A Bovespa (Bolsa de Valores de São Paulo) sofre retração minutos após a abertura do pregão desta terça-feira. A agenda econômica está bastante esvaziada hoje, principalmente nos EUA. Investidores continuam apreensivos com as perspectivas da economia global e a aversão ao risco pode dar o tom dos negócios nos próximos dias. A taxa de câmbio doméstica bate R$ 1,95.
O Ibovespa, principal índice de ações da Bolsa paulista, desvaloriza 0,39%, aos 50.424 pontos. Ontem, a Bolsa fechou em queda de 0,61%.
O dólar comercial é vendido por R$ 1,952, em um decréscimo de 0,45% sobre a cotação de ontem. A taxa de risco-país marca 277 pontos, número 1,42% abaixo da pontuação anterior.
As principais Bolsas asiáticas concluíram os negócios de hoje com perdas moderadas, devido à apreensão dos investidores com os rumos da economia americana. Em Tóquio, a Bolsa local fechou em queda de 0,34%, enquanto a Bolsa de Hong Kong perdeu 0,65%. Na Europa, a Bolsa londrina sobe 0,70% enquanto o mercado de Frankfurt registra ganho de 0,29%.
Entre as primeiras notícias do dia, a FGV (Fundação Getulio Vargas) calculou uma deflação de 0,32% no mês de junho, pela leitura do índice de preços IGP-DI. No ano, o índice acumula queda de 1,04% e, nos últimos 12 meses, acumula alta de 0,76%.

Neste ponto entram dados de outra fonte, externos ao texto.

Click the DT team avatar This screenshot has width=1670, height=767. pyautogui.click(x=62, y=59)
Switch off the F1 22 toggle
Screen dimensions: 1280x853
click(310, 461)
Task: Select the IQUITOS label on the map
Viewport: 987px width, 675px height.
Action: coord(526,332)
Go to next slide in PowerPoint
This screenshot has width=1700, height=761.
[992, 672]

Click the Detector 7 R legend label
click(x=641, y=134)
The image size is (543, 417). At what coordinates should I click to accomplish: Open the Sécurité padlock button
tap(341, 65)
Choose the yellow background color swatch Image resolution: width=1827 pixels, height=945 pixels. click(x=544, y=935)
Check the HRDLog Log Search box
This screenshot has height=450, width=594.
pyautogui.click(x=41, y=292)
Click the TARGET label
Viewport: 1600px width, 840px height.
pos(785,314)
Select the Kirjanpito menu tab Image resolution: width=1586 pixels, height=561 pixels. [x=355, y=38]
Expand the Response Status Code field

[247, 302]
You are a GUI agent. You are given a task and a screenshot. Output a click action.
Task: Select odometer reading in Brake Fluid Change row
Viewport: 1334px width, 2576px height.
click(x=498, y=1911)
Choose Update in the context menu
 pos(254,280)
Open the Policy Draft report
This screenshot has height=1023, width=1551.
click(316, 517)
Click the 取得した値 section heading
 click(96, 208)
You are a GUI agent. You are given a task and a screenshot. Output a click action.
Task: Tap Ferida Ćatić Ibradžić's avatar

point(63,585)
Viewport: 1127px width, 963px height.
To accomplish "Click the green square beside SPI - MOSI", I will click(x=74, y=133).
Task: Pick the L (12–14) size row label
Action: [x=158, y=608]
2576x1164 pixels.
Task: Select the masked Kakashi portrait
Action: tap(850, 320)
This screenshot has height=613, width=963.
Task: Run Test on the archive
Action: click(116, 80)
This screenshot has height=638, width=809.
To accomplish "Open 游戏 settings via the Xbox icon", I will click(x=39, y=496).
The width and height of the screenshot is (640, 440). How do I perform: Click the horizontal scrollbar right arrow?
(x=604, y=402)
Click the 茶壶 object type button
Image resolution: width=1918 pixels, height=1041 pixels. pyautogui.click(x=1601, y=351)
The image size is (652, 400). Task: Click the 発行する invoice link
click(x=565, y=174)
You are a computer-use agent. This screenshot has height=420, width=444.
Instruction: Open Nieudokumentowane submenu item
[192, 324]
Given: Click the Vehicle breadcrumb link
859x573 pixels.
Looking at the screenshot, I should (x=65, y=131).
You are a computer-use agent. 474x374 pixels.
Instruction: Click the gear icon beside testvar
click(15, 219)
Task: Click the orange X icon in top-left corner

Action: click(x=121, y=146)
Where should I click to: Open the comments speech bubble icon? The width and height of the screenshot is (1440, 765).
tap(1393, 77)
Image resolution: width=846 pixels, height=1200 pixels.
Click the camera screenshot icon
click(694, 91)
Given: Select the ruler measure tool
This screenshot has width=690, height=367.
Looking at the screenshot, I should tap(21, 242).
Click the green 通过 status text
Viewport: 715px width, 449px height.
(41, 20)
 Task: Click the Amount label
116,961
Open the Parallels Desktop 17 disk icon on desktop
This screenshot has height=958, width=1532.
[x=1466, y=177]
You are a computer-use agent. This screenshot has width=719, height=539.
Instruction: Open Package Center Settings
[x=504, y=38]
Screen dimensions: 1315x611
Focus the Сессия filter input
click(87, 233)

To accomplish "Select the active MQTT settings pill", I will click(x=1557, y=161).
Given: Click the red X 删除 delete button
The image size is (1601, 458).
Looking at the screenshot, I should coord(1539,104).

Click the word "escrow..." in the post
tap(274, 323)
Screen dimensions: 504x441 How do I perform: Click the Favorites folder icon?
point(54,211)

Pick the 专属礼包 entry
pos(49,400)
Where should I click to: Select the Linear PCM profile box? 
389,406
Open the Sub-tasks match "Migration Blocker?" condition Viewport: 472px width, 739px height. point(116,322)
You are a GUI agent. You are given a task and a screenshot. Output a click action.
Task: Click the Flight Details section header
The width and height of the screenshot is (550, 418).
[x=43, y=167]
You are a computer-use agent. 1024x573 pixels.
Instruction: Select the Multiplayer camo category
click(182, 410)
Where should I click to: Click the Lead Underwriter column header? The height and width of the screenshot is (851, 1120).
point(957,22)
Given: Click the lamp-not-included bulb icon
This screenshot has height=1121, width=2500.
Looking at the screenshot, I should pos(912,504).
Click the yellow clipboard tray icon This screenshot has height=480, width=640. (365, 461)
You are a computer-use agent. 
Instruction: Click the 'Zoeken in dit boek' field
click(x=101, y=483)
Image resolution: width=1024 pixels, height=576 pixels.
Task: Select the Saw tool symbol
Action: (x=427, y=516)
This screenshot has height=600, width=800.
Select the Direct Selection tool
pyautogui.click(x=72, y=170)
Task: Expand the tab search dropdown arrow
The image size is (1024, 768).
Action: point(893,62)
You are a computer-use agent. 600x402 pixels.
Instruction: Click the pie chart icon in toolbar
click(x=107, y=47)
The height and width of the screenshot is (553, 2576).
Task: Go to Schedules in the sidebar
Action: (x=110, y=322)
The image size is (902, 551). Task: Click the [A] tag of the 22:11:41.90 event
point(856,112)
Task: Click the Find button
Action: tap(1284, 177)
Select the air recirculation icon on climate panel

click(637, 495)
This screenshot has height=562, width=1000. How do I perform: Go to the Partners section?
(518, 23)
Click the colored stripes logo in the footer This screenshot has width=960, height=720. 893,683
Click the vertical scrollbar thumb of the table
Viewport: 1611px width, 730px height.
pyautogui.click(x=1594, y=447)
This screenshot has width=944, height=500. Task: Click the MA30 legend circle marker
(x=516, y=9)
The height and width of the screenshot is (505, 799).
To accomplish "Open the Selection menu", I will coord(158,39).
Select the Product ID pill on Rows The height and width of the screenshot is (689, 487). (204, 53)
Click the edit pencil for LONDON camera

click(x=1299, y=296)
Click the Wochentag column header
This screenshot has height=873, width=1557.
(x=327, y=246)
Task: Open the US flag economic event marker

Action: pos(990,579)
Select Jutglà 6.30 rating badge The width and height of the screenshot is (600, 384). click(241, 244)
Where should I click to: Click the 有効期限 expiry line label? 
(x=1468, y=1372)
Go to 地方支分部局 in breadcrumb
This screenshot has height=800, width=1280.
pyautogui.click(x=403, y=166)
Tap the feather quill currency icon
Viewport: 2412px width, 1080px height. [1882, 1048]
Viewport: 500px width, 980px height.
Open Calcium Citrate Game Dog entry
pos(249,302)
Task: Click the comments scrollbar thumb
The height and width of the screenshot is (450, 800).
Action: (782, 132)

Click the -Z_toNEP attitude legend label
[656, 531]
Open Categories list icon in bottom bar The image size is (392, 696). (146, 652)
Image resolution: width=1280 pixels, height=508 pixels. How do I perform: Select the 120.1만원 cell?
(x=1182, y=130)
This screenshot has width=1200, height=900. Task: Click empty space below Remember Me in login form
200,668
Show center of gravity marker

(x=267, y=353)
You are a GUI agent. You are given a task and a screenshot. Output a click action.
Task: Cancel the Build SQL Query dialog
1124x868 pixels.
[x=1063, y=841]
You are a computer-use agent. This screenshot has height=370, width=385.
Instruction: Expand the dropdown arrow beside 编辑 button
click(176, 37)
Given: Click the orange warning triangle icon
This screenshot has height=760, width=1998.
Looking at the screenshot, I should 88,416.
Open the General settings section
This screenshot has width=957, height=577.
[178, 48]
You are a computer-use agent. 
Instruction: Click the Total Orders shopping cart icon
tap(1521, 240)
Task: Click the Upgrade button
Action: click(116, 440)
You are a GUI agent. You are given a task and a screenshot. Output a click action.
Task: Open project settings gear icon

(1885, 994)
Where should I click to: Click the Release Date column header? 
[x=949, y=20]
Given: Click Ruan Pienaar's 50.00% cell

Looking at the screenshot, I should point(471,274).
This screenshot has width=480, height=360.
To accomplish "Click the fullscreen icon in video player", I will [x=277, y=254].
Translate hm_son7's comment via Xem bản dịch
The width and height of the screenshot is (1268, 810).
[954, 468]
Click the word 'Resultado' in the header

Ontem à noite, a agência de classificação de risco Moody's informou nesta segunda-feira que, em sua próxima reavaliação, pode melhorar o "rating" do Brasil. Se confirmada, a revisão da nota de risco brasileira pela Moody's seria uma promoção para o grupo de países grau de investimento. O Brasil já é considerado um integrante deste grupo pelas agências Fitch e Standard & Poor's.
Na Europa, o ONS (Escritório para Estatísticas Nacionais, na sigla em inglês) revelou que a produção industrial do Reino Unido caiu 0,5% em maio, acima do esperado pelos especialistas. No mês anterior, a produção tinha apresentado estabilidade.
A agenda econômica dos EUA não apresenta indicadores de destaque na jornada de hoje.